Before I address those comments myself, let me continue setting the table. So that brings us to today, where AOC addressed the House floor to talk about Yoho’s comments. The full video, courtesy of C-SPAN, is below:
It’s worth posting these comments in full, even if you watched the video:
“Having a daughter does not make a man decent. Having a wife does not make a decent man. Treating people with dignity and respect makes a decent man. And when a decent man messes up, as we all are bound to do, he tries his best and does apologize,” AOC said.
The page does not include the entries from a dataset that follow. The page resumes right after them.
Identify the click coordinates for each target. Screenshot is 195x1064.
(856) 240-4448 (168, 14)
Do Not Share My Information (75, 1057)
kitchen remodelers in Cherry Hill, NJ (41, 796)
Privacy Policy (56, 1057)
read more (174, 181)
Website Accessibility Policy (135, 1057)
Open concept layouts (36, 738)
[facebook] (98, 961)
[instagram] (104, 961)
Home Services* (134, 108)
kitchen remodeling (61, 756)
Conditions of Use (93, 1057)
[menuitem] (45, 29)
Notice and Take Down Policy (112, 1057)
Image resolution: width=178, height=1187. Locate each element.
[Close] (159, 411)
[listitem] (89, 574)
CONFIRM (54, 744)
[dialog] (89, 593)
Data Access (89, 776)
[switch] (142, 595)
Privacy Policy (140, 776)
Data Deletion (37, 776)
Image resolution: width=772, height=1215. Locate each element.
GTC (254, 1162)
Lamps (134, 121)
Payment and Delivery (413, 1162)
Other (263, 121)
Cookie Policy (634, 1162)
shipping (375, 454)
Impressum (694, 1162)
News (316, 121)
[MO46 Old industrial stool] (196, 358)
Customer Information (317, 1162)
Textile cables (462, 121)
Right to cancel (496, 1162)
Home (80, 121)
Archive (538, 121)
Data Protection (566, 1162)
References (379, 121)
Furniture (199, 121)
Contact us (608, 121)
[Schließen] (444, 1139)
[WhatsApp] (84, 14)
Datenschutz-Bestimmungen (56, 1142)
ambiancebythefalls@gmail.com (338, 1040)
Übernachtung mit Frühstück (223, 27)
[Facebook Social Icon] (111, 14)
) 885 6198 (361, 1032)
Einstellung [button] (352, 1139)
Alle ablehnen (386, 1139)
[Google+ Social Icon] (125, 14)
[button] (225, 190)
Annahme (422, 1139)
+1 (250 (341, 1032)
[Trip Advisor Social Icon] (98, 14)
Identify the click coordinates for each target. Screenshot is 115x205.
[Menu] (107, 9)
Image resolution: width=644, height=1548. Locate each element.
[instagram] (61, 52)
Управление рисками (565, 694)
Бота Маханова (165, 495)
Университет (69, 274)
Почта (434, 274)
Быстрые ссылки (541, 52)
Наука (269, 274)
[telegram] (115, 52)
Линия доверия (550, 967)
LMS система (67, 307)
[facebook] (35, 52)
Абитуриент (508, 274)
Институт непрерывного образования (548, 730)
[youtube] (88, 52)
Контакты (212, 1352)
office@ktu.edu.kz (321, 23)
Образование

So, AOC’s response on the House floor says it better than I could. And the thing is, there’s nothing political. Forget the “context” of why Yoho was “angry” with AOC. The comments he made, and the more than 10-minute speech she made in return have nothing to do with politics or policy positions or the spat over NYC and crime rates.
It’s just a basic fact: Having a daughter and having a wife does not make you a decent man. Being decent makes you a decent man.
And for Yoho in his comments to gaslight with, “Well, if you misunderstand my comments, I’m sorry,” is gross. That’s the classic non-apology apology, wherein, the person who did something wrong makes it out as if the person he wronged is at fault for misconstruing what was said.
There’s not much to misconstrue about “f*****g b*tch.”
Another interesting aspect of AOC’s speech, which also cuts through preconceived notions, is that she’s not saying she was personally offended or that she necessarily is seeking an apology. She’s pointing out the almost banality of how routine derogatory comments directed at her and other women are, even among sitting Representatives to the United States Congress.
When confronted with those derogatory comments, to then shrink back and say, “But my daughter. But my wife,” is cowardly. Your character is your own constitution, and sure, who you associate with says something about your character, too, but in this context, decency is measured by the character of the man, not the women he shields himself behind.
Bravo to AOC, for as she said, deciding to address it and stand up to it. Again, there’s nothing political about it. I don’t need to throat clear about AOC’s politics or anything like that.
Treat everyone with kindness. It’s pretty basic, and pretty easy. And it most certainly should be a rather mundane expectation of our representatives. Disagreements don’t open the door to cruelty. If I was going to dip my toe into a subtle political point, I would only say, one of the reasons we are where we are today, is that there are enough people to make a difference, who seem to think cruelty is the point.
Well, for at least 10 minutes on the floor of the House today, cruelty wasn’t the point, but decency and grace certainly were.